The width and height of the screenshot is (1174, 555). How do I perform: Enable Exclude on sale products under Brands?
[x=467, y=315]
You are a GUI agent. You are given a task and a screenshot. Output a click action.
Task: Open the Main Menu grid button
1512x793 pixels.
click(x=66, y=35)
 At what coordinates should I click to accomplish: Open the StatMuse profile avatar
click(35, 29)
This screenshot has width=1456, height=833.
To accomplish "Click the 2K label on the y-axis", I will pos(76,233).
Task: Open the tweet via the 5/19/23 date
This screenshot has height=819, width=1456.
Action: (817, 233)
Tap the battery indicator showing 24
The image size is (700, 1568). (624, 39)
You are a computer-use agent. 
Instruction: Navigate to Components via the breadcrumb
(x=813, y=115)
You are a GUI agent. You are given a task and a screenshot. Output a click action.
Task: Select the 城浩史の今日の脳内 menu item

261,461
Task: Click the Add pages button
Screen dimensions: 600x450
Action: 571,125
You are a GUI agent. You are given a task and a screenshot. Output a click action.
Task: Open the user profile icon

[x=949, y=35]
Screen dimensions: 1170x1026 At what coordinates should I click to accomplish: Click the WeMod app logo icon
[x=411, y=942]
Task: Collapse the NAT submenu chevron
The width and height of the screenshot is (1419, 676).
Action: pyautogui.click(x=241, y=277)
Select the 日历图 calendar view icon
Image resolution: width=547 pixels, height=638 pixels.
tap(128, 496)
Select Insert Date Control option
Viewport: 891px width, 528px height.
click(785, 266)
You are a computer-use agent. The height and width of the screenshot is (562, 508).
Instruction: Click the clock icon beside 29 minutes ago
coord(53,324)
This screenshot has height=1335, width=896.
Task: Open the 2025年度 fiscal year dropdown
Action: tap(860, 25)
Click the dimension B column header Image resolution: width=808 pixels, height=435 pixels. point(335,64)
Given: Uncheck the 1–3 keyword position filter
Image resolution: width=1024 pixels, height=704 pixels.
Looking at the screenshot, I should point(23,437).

- Task to complete -
Please give the stretch that opens with the line containing "Task: Open the tweet via the 5/19/23 date" and closes with the line containing "[x=949, y=35]" as a Markdown table with the columns No. and Text, numbering each line and skipping blank ones.

- Solution to this problem -
| No. | Text |
|---|---|
| 1 | Task: Open the tweet via the 5/19/23 date |
| 2 | This screenshot has height=819, width=1456. |
| 3 | Action: (817, 233) |
| 4 | Tap the battery indicator showing 24 |
| 5 | The image size is (700, 1568). (624, 39) |
| 6 | You are a computer-use agent.  |
| 7 | Instruction: Navigate to Components via the breadcrumb |
| 8 | (x=813, y=115) |
| 9 | You are a GUI agent. You are given a task and a screenshot. Output a click action. |
| 10 | Task: Select the 城浩史の今日の脳内 menu item |
| 11 | 261,461 |
| 12 | Task: Click the Add pages button |
| 13 | Screen dimensions: 600x450 |
| 14 | Action: 571,125 |
| 15 | You are a GUI agent. You are given a task and a screenshot. Output a click action. |
| 16 | Task: Open the user profile icon |
| 17 | [x=949, y=35] |